* Activity *
Exactly the lines from the one containing "You are a GUI" through the end of the records must be reproduced; leave out all pictures.

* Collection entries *
____________________

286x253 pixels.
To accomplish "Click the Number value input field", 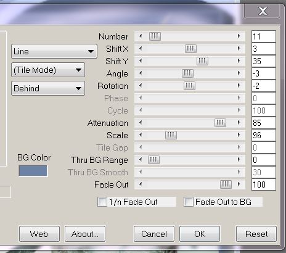I will tap(264, 36).
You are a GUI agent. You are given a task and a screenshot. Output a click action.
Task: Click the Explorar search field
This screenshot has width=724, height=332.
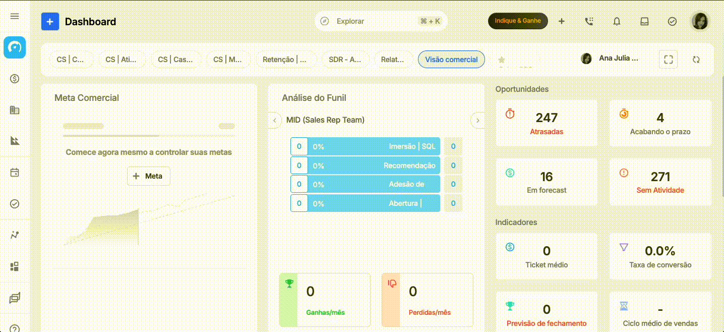(381, 21)
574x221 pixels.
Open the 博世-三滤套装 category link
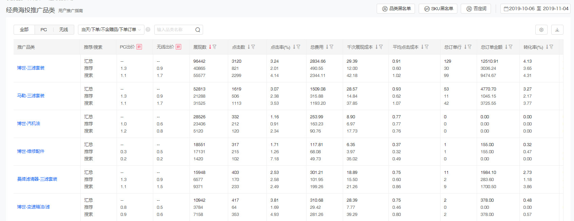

____________________

* Completed exercise *
You are a GUI agent. You are given a task and a screenshot. Output a click action.
Task: Click the Explorar search field
This screenshot has width=724, height=332.
(381, 21)
574x221 pixels.
Open the 博世-三滤套装 category link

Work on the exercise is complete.